Over the past 30 years school reform has been a hot topic in America. "A Nation at Risk" in the Eighties to today's battles with accountability, school choice and No Child Left Behind. There has been a flood of reform to come and go in our classrooms, and brain based research has exponentially enhanced our understanding of how people learn yet educational innovation has to be embraced.
In American history there are distinct periods of revolution that changed the face of the country. The Industrial Revolution forever changed the American economy. The development of the personal computer shook the tech industry to the core, and has forever changed the world. Computers, technology and the Internet have spurred the Information Revolution. Today "The World is Flat." Education today sits idle at the base of the S-curve. Isolated from market forces that often drive the innovation forward, education is torn between a battle of ideals: on one side the wave of bureaucratic traditionalism entrenched in an 18th century educational system. On the other side, the rest of the world in the midst of a revolution driven by technology and communication into a dynamic future that is both tenuous and exciting, threatening to leave American education, and the American student behind. A future whose economy and job market our students will venture into upon graduation that we can't begin to fathom today. Many of their careers have yet to be even created. Business leaders are vocalizing the need for a future workforce who must be innovative problem solvers, who can collaborate, lead and adapt to the changing landscape of a worldwide economy. They must be technologically fluent and must be life long learners. Change will be the only constant. Today, regardless of the rhetoric, a sole standardized test is the "Holy Grail" of our public education system, it is the driving force of what we do in our classrooms. Decisions are not made by the highly trained professionals closest to their students. They are made by politicians and central office administrators who typically have no contact with those students their decisions affect. Teachers are treated more as over-educated and under-paid assembly line workers than professionals, as all of the professional decisions are made for them. This is not a system that supports innovation. Constancy is the norm.
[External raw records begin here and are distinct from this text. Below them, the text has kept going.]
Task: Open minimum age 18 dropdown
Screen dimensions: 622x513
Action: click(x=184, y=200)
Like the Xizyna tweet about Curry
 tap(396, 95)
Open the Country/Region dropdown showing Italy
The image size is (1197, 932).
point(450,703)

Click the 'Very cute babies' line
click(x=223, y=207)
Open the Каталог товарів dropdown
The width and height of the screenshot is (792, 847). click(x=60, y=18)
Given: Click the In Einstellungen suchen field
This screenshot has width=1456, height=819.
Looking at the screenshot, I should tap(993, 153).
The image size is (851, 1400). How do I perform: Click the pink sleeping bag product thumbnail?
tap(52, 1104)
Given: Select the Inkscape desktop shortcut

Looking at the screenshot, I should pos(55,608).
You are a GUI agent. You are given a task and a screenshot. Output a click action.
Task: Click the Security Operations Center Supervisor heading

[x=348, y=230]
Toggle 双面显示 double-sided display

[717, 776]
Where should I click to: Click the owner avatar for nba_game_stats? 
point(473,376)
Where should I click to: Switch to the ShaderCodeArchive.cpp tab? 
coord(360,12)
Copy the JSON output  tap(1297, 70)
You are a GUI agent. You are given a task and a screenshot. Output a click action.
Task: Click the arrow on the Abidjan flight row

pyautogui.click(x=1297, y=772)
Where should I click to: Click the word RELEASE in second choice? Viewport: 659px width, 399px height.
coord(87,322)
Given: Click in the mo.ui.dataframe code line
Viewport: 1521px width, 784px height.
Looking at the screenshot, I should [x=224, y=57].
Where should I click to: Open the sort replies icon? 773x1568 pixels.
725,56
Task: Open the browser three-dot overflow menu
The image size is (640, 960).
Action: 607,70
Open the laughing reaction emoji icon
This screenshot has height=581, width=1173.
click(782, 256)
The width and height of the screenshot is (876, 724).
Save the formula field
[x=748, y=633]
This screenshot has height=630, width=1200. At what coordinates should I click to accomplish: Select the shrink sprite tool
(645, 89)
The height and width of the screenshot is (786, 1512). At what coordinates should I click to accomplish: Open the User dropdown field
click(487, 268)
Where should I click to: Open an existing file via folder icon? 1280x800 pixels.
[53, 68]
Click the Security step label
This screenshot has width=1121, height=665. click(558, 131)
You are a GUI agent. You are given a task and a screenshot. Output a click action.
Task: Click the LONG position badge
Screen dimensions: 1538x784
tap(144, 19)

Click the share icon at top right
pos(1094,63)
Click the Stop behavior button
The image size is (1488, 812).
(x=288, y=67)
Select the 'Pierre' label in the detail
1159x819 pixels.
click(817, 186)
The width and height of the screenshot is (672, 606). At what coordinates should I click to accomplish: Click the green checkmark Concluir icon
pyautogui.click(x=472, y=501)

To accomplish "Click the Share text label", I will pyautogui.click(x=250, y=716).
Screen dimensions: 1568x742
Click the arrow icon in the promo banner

While this is the reality within most of our traditional schools we've seen the emergence of charter schools. Growing slowly at first, these independently run public schools, have experienced steady growth. Many have had mixed results, some have succeeded, and some have failed. The unrealized potential of the charter school movement is to create a foundation for innovation. As traditional education struggles under the external and internal pressures No Child Left Behind poses, increasing the focus on testing and the move from progress, could it be an opening is emerging for an educational system based on the demands of our century? Focused on allowing teachers to be professionals, teaching students to think critically, collaborate and problem solve, and allowing schools the ability to operate efficiently and effectively based on the academic and emotional needs of its students. Could education be poised to climb the latest s-curve or destined for more of the same, as the Information Revolution leaves the next generation of Americans behind?